══ MATERIAL SUPPLIED ══

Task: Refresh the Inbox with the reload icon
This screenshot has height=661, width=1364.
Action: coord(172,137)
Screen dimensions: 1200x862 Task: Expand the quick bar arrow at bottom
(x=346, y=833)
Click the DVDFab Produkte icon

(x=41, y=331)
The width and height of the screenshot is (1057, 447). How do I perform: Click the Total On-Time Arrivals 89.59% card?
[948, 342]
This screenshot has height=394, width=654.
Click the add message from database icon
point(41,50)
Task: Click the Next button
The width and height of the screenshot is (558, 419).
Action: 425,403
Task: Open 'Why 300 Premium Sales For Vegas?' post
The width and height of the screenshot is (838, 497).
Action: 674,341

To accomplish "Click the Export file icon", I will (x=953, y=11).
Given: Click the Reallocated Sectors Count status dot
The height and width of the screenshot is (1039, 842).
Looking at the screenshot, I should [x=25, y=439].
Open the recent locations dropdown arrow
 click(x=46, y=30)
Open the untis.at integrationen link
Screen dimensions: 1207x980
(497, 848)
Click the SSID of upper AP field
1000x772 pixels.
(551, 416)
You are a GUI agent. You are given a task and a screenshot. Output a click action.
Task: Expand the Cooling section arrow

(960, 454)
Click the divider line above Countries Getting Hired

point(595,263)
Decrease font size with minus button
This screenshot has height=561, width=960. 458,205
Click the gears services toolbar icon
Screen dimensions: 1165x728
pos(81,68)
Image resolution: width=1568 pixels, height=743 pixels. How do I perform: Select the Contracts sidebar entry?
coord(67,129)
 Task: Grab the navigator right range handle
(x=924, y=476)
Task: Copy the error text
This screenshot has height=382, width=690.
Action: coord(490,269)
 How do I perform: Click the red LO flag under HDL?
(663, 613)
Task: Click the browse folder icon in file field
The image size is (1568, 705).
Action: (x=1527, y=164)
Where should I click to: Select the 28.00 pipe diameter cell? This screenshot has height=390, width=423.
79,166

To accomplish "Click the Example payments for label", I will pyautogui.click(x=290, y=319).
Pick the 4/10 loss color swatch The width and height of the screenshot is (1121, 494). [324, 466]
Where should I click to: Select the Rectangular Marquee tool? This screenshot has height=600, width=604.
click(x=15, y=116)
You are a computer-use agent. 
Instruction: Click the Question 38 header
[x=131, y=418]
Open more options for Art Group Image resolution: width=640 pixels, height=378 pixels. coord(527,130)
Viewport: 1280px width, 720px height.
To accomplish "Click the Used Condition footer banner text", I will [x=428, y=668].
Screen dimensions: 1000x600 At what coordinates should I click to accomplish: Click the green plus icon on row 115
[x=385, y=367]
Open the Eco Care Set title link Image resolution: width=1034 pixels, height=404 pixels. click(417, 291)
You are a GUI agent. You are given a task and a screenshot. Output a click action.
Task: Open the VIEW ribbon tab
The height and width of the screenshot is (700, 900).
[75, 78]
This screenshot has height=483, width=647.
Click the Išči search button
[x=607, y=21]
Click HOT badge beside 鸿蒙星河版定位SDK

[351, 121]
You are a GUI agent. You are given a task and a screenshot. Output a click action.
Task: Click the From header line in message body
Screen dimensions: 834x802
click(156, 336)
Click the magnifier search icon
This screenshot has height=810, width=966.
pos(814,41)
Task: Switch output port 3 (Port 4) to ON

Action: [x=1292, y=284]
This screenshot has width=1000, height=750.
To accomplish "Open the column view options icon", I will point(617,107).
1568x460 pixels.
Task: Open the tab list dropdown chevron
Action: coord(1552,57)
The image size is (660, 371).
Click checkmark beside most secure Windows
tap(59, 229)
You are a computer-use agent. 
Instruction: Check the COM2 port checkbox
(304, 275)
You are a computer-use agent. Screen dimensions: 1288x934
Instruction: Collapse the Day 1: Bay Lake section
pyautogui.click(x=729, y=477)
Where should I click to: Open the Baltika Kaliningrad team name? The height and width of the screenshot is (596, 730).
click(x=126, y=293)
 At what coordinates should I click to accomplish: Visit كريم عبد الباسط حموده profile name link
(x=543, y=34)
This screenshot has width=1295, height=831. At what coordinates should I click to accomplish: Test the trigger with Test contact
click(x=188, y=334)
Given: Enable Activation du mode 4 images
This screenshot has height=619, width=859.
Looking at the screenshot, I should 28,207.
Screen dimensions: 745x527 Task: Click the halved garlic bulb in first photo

═══

#### TASK STATEMENT
The records above are to be duplicated in full and exactly.

#### EXERCISE ANSWER
Task: Refresh the Inbox with the reload icon
This screenshot has height=661, width=1364.
Action: coord(172,137)
Screen dimensions: 1200x862 Task: Expand the quick bar arrow at bottom
(x=346, y=833)
Click the DVDFab Produkte icon

(x=41, y=331)
The width and height of the screenshot is (1057, 447). How do I perform: Click the Total On-Time Arrivals 89.59% card?
[948, 342]
This screenshot has height=394, width=654.
Click the add message from database icon
point(41,50)
Task: Click the Next button
The width and height of the screenshot is (558, 419).
Action: 425,403
Task: Open 'Why 300 Premium Sales For Vegas?' post
The width and height of the screenshot is (838, 497).
Action: 674,341

To accomplish "Click the Export file icon", I will (x=953, y=11).
Given: Click the Reallocated Sectors Count status dot
The height and width of the screenshot is (1039, 842).
Looking at the screenshot, I should [x=25, y=439].
Open the recent locations dropdown arrow
 click(x=46, y=30)
Open the untis.at integrationen link
Screen dimensions: 1207x980
(497, 848)
Click the SSID of upper AP field
1000x772 pixels.
(551, 416)
You are a GUI agent. You are given a task and a screenshot. Output a click action.
Task: Expand the Cooling section arrow

(960, 454)
Click the divider line above Countries Getting Hired

point(595,263)
Decrease font size with minus button
This screenshot has height=561, width=960. 458,205
Click the gears services toolbar icon
Screen dimensions: 1165x728
pos(81,68)
Image resolution: width=1568 pixels, height=743 pixels. How do I perform: Select the Contracts sidebar entry?
coord(67,129)
 Task: Grab the navigator right range handle
(x=924, y=476)
Task: Copy the error text
This screenshot has height=382, width=690.
Action: coord(490,269)
 How do I perform: Click the red LO flag under HDL?
(663, 613)
Task: Click the browse folder icon in file field
The image size is (1568, 705).
Action: (x=1527, y=164)
Where should I click to: Select the 28.00 pipe diameter cell? This screenshot has height=390, width=423.
79,166

To accomplish "Click the Example payments for label", I will pyautogui.click(x=290, y=319).
Pick the 4/10 loss color swatch The width and height of the screenshot is (1121, 494). [324, 466]
Where should I click to: Select the Rectangular Marquee tool? This screenshot has height=600, width=604.
click(x=15, y=116)
You are a computer-use agent. 
Instruction: Click the Question 38 header
[x=131, y=418]
Open more options for Art Group Image resolution: width=640 pixels, height=378 pixels. coord(527,130)
Viewport: 1280px width, 720px height.
To accomplish "Click the Used Condition footer banner text", I will [x=428, y=668].
Screen dimensions: 1000x600 At what coordinates should I click to accomplish: Click the green plus icon on row 115
[x=385, y=367]
Open the Eco Care Set title link Image resolution: width=1034 pixels, height=404 pixels. click(417, 291)
You are a GUI agent. You are given a task and a screenshot. Output a click action.
Task: Open the VIEW ribbon tab
The height and width of the screenshot is (700, 900).
[75, 78]
This screenshot has height=483, width=647.
Click the Išči search button
[x=607, y=21]
Click HOT badge beside 鸿蒙星河版定位SDK

[351, 121]
You are a GUI agent. You are given a task and a screenshot. Output a click action.
Task: Click the From header line in message body
Screen dimensions: 834x802
click(156, 336)
Click the magnifier search icon
This screenshot has height=810, width=966.
pos(814,41)
Task: Switch output port 3 (Port 4) to ON

Action: [x=1292, y=284]
This screenshot has width=1000, height=750.
To accomplish "Open the column view options icon", I will point(617,107).
1568x460 pixels.
Task: Open the tab list dropdown chevron
Action: coord(1552,57)
The image size is (660, 371).
Click checkmark beside most secure Windows
tap(59, 229)
You are a computer-use agent. 
Instruction: Check the COM2 port checkbox
(304, 275)
You are a computer-use agent. Screen dimensions: 1288x934
Instruction: Collapse the Day 1: Bay Lake section
pyautogui.click(x=729, y=477)
Where should I click to: Open the Baltika Kaliningrad team name? The height and width of the screenshot is (596, 730).
click(x=126, y=293)
 At what coordinates should I click to accomplish: Visit كريم عبد الباسط حموده profile name link
(x=543, y=34)
This screenshot has width=1295, height=831. At what coordinates should I click to accomplish: Test the trigger with Test contact
click(x=188, y=334)
Given: Enable Activation du mode 4 images
This screenshot has height=619, width=859.
Looking at the screenshot, I should 28,207.
Screen dimensions: 745x527 Task: Click the halved garlic bulb in first photo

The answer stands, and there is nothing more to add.